# looking for a new gyuto. Difference between masamoto VG and Masamoto molybdenum knives



## tsukasa36 (Mar 16, 2016)

Hi everyone.

this is my first post! I'm an avid cook and starting to become obsessed with knives. I picked up a carbon steel aritsugu santouku knife when I was in Japan visiting Kyoto. I love this knife, but being carbon steel it requires lot of wiping/care and given the price I wanted to get a work horse knife that I can use daily but still has that pedigree.

My search went from Miyabi Kaizen II, to Suisin carbon/INOX, to finally Masamoto VG gyuto. I really wanted to pickup a Masamoto in japan but I didn't have cash to and I'd like a stain resistant steel this time.

Anyways, I found a Masamoto VG 210mm gyuto and Masamoto Molybdenum 210mm gyuto on the korin website. I can't seem to find this molybdenum model anywhere else. What is the difference between these 2 knives other than the name and price?

HRc scale is 58 and 57 comparably and the POM handles on the VG has always bothered me. This molybdenum version has composite wooden handle?. Are they the same knives with just different model year? just very confused so any help would be greatly appreciated. below are the links that lists the knives.

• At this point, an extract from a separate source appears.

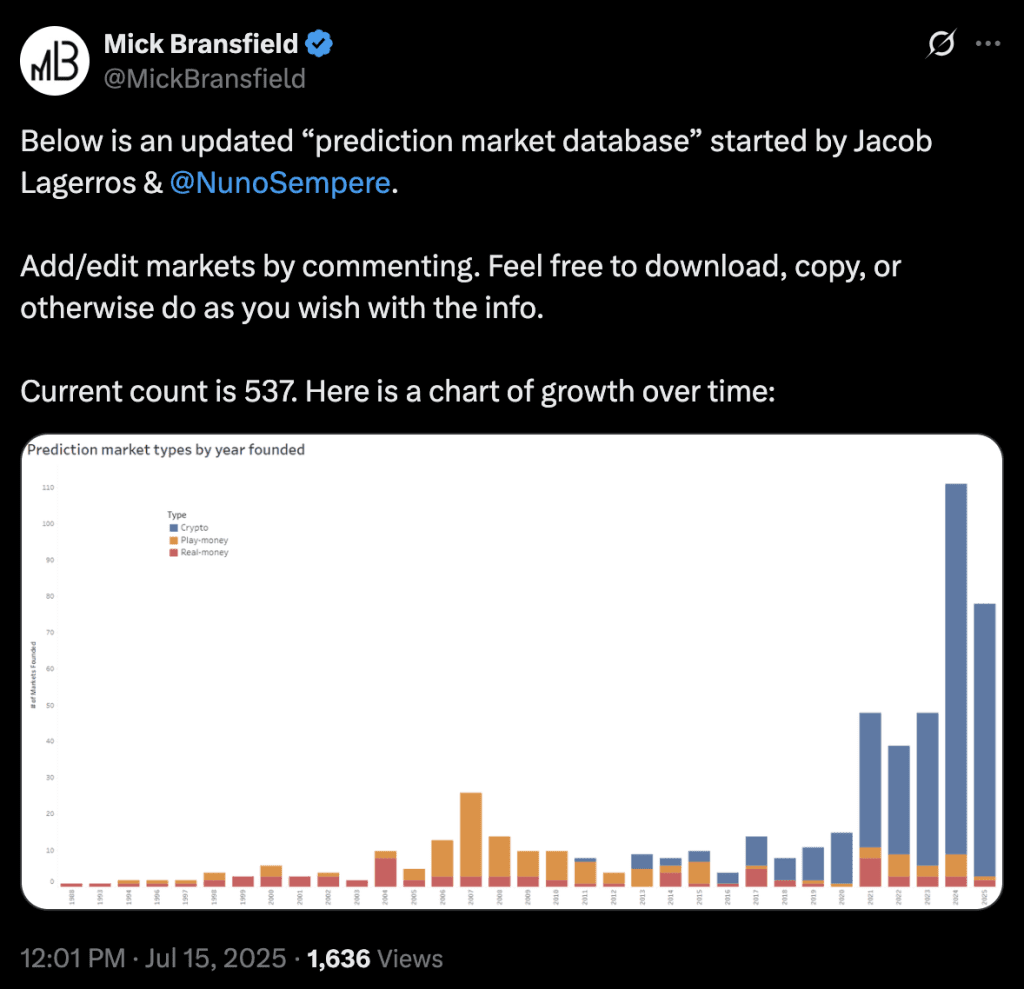Click the orange Play-money legend swatch

(174, 540)
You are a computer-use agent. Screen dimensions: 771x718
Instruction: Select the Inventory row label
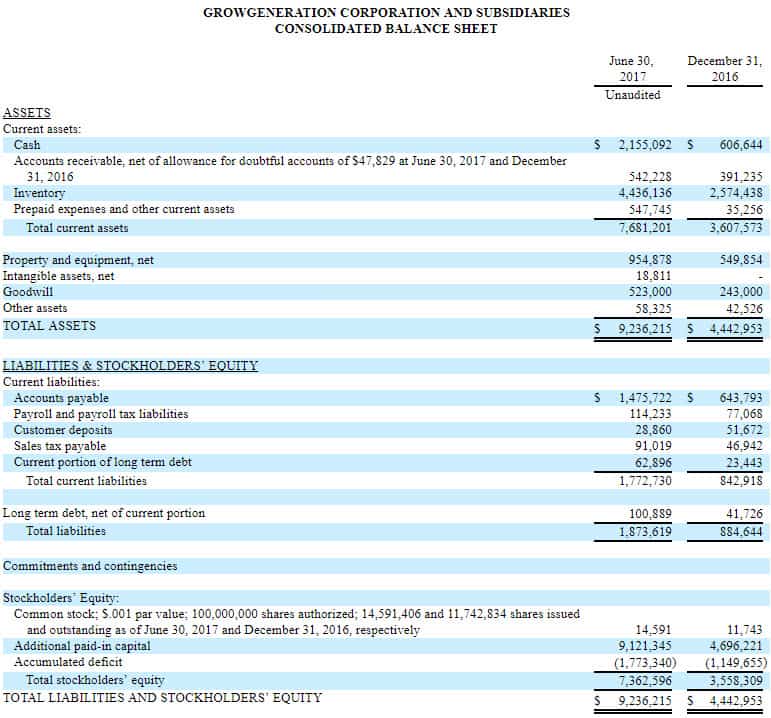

http://korin.com/Knives/Masamoto-Sohonten_4


----------



## millionsknives (Apr 25, 2014)

I would suggest calling Korin about the differences between VG and Molybdenum steel options.

JCK has the VG cheaper and free shipping. Korin doesn't have free shipping and they are out of stock on some of these but also they do free initial sharpening if that matters to you. I sharpen all my own out of the box anyway.

http://www.japanesechefsknife.com/VGSeries.html#VGSeries

If you can wait for slower shipping, I think you can get it even cheaper from rakuten:

http://www.kitchenknifeforums.com/s...ife-lexicon-for-searching-Rakuten-Ebay-jp-etc


----------